In 1982, he gained international notoriety when the Soviet government, angry about his enterprising reporting, expelled him from the country. After spending the next two and a half years as Rome bureau chief, he became Bonn bureau chief.
From 1978 to 1980, Mr. Nagorski was the Hong Kong-based Asian regional editor for Newsweek International and then as Hong Kong Bureau Chief. After joining Newsweek International in 1973 as an associate editor, he was its assistant managing editor from 1977 to 1978.

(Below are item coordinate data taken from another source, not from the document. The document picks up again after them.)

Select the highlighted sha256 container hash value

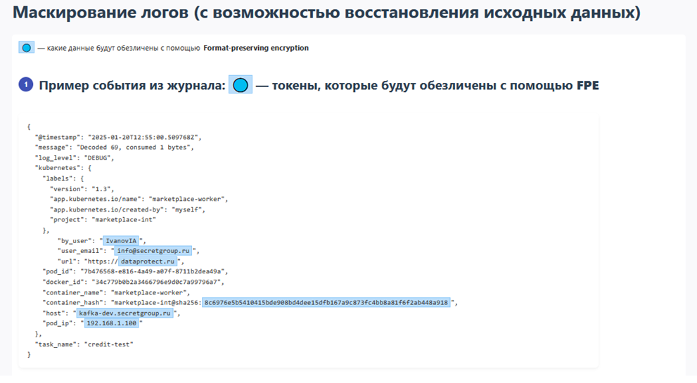click(326, 302)
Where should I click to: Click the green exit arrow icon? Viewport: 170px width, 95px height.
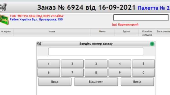[x=4, y=20]
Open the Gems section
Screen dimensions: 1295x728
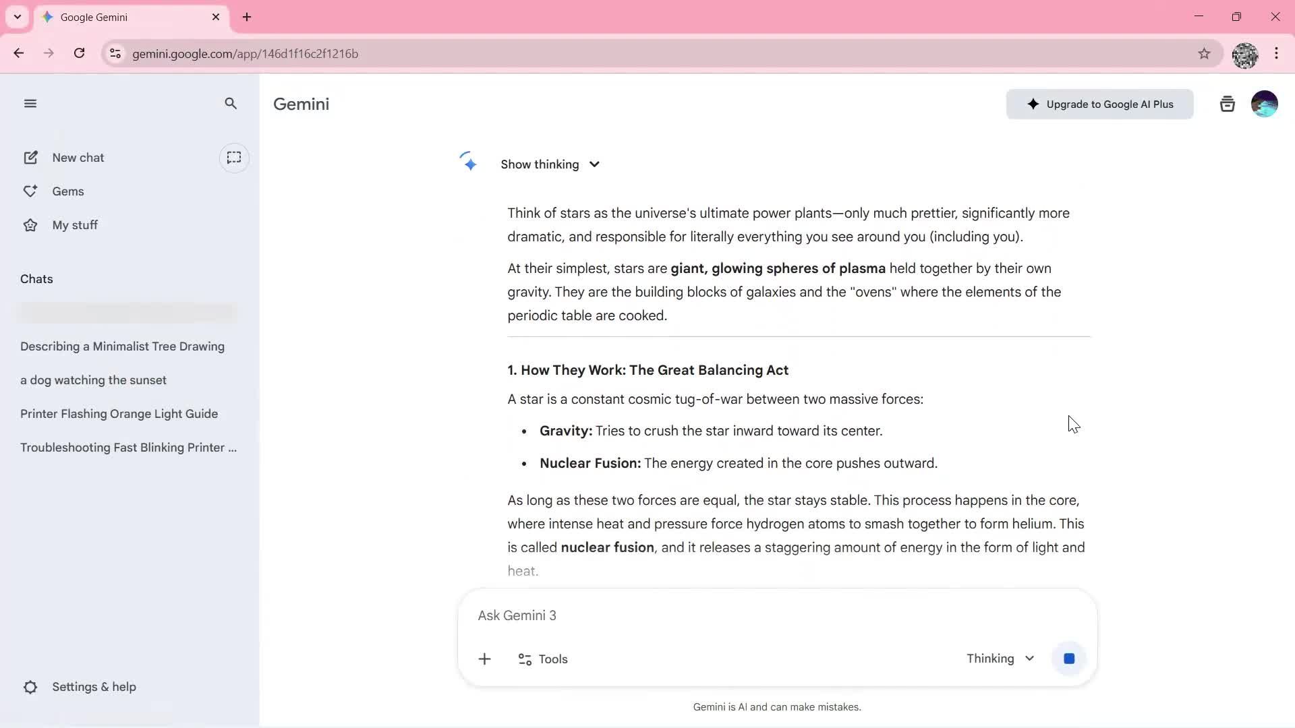click(x=68, y=191)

Mr. Nagorski is the author of several books: “Reluctant Farewell: An American Reporter’s Candid Look Inside the Soviet Union” (New Republic/Henry Holt, 1985), “The Birth of Freedom: Shaping Lives and Societies in the New Eastern Europe” (Simon & Schuster, 1993), and “The Greatest Battle: Stalin, Hitler, and the Desperate Struggle for Moscow That Changed the Course of World War II” (Simon & Schuster, 2007). His latest book Hitlerland: American Eyewitnesses to the Nazi Rise to Power was published by Simon and Schuster in March 2012.
He earned his B.A. degree Amherst College in Massachusetts and studied at the University of Krakow.